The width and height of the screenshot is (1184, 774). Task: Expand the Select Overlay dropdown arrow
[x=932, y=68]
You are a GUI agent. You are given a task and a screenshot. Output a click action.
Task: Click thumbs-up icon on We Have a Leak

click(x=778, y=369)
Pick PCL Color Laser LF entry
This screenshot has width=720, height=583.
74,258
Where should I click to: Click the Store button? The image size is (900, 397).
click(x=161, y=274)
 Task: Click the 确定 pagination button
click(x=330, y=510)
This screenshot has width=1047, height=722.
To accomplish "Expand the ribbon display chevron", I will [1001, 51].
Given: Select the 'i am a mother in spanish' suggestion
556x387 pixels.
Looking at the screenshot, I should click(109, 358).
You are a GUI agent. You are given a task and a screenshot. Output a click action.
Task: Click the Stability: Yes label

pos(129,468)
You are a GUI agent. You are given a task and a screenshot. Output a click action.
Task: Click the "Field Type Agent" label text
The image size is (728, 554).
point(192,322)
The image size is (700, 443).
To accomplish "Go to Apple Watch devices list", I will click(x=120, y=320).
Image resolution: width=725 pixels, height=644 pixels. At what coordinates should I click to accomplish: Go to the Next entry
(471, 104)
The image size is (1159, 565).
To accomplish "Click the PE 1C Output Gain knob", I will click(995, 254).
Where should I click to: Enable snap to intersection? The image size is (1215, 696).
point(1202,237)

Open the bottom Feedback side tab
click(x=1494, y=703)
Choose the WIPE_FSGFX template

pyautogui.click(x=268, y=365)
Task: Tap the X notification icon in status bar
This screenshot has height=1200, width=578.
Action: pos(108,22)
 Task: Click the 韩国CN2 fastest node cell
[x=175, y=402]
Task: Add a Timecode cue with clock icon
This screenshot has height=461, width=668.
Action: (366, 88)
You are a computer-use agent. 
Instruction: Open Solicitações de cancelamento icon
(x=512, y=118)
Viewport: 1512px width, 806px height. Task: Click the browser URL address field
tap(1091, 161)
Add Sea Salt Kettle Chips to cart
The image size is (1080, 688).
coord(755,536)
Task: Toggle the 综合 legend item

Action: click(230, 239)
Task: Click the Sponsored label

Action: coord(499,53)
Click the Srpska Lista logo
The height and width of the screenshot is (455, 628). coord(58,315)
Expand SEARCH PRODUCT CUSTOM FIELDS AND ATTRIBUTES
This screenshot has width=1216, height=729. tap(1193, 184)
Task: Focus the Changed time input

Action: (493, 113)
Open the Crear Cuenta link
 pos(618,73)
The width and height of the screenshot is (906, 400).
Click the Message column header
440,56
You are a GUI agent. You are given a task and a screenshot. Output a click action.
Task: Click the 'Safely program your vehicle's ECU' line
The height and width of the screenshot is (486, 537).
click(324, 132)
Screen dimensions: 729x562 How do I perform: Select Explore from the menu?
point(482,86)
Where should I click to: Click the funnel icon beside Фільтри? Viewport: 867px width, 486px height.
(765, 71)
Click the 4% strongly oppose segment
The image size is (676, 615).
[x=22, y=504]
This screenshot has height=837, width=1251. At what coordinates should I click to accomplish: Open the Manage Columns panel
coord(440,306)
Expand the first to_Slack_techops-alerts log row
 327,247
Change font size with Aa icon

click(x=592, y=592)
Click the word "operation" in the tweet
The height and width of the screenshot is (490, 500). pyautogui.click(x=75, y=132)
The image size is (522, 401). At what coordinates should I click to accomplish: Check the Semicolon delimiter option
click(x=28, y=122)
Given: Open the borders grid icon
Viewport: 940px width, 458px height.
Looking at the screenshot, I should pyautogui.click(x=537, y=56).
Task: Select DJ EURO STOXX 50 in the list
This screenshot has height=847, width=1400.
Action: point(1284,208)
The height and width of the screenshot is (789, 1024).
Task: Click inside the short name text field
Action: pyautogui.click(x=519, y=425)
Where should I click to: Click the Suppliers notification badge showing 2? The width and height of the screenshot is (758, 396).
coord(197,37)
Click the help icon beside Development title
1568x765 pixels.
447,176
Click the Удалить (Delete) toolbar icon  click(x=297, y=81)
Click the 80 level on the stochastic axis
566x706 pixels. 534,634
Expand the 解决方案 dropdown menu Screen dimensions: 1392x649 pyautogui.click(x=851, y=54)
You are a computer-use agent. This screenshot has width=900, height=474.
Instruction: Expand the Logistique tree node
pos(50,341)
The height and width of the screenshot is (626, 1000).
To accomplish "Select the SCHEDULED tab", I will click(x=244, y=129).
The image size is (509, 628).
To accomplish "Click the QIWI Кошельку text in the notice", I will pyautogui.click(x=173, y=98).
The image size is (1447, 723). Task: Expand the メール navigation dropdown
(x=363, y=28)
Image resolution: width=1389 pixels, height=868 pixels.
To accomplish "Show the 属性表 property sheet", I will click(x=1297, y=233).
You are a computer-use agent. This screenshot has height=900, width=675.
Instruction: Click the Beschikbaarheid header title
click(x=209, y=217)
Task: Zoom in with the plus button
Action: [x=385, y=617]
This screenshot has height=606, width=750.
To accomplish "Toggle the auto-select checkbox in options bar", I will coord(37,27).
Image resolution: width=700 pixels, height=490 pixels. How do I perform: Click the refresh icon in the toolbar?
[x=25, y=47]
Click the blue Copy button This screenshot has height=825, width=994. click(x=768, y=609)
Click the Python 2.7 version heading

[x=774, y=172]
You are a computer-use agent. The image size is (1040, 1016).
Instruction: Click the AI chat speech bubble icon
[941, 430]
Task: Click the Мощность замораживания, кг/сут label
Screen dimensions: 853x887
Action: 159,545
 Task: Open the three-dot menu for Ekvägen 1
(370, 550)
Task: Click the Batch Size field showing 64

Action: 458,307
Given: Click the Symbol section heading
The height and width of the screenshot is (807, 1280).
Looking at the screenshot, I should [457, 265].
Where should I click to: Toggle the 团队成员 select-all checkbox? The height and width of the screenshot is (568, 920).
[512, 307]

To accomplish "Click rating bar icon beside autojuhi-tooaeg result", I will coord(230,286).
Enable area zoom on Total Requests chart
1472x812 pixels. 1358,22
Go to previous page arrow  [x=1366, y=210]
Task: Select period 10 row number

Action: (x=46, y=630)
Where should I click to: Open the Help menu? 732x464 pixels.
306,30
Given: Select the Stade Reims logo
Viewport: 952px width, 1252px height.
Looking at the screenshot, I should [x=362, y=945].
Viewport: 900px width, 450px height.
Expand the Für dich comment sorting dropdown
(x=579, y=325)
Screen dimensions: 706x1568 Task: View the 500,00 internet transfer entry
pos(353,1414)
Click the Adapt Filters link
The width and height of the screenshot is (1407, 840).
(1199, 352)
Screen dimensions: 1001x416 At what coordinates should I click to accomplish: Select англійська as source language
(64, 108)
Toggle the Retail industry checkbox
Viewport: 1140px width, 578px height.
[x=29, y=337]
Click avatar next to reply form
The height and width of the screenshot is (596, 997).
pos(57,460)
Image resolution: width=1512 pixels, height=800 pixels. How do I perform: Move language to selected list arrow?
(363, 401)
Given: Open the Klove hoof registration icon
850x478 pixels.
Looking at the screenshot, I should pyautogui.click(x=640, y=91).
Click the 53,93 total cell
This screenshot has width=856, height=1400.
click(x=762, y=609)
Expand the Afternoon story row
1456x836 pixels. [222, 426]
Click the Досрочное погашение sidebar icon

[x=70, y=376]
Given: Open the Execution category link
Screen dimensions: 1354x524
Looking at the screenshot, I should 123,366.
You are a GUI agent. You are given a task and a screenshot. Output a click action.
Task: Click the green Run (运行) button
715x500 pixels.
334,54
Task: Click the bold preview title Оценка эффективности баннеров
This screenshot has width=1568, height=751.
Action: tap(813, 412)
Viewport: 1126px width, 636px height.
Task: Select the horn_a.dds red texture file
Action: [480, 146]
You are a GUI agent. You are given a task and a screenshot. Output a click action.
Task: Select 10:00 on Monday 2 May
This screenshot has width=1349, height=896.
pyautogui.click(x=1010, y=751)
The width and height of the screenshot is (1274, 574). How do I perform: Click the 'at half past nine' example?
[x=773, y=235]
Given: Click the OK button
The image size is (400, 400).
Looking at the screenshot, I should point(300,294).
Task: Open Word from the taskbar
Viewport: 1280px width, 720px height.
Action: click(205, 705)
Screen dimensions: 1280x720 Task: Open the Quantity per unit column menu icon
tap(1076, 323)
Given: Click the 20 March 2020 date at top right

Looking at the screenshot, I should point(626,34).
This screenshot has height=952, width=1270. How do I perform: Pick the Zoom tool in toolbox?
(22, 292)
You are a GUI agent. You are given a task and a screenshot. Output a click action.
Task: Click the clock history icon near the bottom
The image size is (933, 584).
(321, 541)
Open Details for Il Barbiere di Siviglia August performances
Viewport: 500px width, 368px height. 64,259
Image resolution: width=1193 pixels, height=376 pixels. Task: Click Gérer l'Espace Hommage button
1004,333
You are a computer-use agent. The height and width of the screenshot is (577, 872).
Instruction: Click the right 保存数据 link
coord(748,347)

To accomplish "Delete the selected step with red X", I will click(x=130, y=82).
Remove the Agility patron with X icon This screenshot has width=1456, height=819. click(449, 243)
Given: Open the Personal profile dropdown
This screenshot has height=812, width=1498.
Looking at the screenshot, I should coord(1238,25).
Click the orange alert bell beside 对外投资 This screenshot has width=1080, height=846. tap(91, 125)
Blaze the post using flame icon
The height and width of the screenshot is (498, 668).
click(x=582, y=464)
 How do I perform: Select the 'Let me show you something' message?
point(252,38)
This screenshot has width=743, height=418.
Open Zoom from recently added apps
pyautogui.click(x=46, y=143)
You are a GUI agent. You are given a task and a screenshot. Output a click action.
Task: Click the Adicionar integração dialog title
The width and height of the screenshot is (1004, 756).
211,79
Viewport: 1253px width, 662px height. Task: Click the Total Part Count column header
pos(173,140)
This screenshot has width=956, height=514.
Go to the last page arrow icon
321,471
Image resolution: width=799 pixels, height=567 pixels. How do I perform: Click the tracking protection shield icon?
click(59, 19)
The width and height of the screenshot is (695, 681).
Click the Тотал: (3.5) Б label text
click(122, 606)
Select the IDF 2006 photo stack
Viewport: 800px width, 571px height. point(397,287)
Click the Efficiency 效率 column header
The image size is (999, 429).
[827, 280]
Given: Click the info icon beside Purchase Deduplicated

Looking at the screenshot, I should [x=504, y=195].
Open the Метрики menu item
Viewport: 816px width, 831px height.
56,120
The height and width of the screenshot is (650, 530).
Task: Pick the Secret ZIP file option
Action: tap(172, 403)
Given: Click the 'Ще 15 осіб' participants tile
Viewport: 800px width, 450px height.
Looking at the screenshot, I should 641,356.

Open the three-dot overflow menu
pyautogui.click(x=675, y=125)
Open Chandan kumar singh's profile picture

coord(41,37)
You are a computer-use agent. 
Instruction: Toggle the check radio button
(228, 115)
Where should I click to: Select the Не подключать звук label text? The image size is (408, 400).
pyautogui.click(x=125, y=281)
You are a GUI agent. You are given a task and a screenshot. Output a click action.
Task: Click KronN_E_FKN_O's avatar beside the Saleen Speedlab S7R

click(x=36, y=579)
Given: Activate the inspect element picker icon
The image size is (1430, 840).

▸ Exercise description
Gather each line from the listing above that holds "will".

▸ Reply to the task
To accomplish "Expand the ribbon display chevron", I will [1001, 51].
To accomplish "Go to Apple Watch devices list", I will click(x=120, y=320).
To accomplish "Click the PE 1C Output Gain knob", I will click(995, 254).
To accomplish "Select the SCHEDULED tab", I will click(x=244, y=129).
To accomplish "Click the QIWI Кошельку text in the notice", I will pyautogui.click(x=173, y=98).
To accomplish "Show the 属性表 property sheet", I will click(x=1297, y=233).
To accomplish "Toggle the auto-select checkbox in options bar", I will coord(37,27).
To accomplish "Click rating bar icon beside autojuhi-tooaeg result", I will coord(230,286).
To accomplish "Delete the selected step with red X", I will click(x=130, y=82).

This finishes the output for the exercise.